# Demolished Dreams



## UNB0UND (Sep 2, 2008)

​ 
*Demolished Dreams*​ 
This is Fairy Tail. Fairy... Tail? Whether fairies have tails or not... or whether they even exist... nobody knows for sure. So its like an eternal mystery... like a eternal adventure! That's the idea that lies behind this name.
__________________

Years have passed since the disestablishment of Fairy Tail by council order. Every (ex-)member has seemed to have dissapeared off the face of the earth, they have yet to be seen since that faithful day. Rumor has it that they rejoined as a dark guild and are taking on jobs, such as hired hits. Even Natsu, the once proud guild-member has not been seen or heard as of these last few years.
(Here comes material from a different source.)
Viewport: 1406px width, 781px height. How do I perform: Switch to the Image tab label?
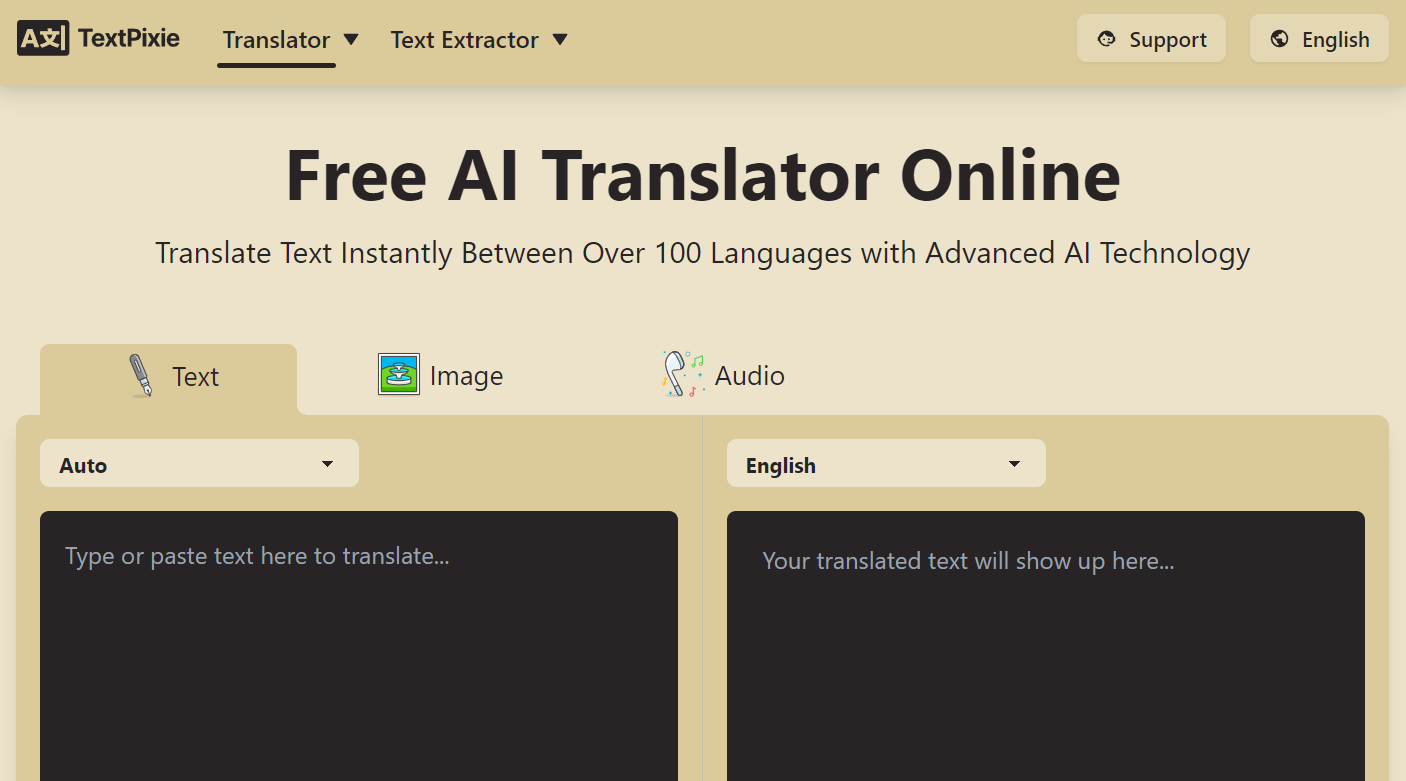tap(466, 376)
New guilds have been duking it out for the top spot, and life in the land of Fiore seems to continue status-quo.

__________________

*Basic Rules*

1. Everyone is welcome to RP in Demolished Dreams, as long as they follow the rules.
2. No God-Modding/Power-Playing.
3. Proper grammer please.
4. Use Third-Person perspectives when RPing.
5. Permission is needed to be able to kill another member's character from the member who RPs him/her.
6. One paragraph minimum per post in the RP thread.
7. Most importantly, follow every single one of the Naruto Fourm's rules or be dealt with by staff!

__________________

*Character Template*


*Spoiler*: __ 




Name: Full Name
Age: Character's Age
Gender: Male/Female
Race: Human, Elf, Demon, Summon[Gold, Silver Key].
Guild: Twilight Eclipse, Phathom Lords, Open Guild, Open Guild, Other, None.
__________________

Magic Type: Alchemy, Anti-Mage, Arc of Time, Art, Card, Charm, Curse. Dragon Slayer, Doll Play, Element Manipulation, Ex-Equip, Gun, Heavenly, Holy, Music, Picto Psychic, Ring, Shadow, Stellar Spirit, Take-Over, Titan, Transformation, Other. 
__________________

Personality:
Likes:
Dislikes:
__________________

Appearance: Picture or Description.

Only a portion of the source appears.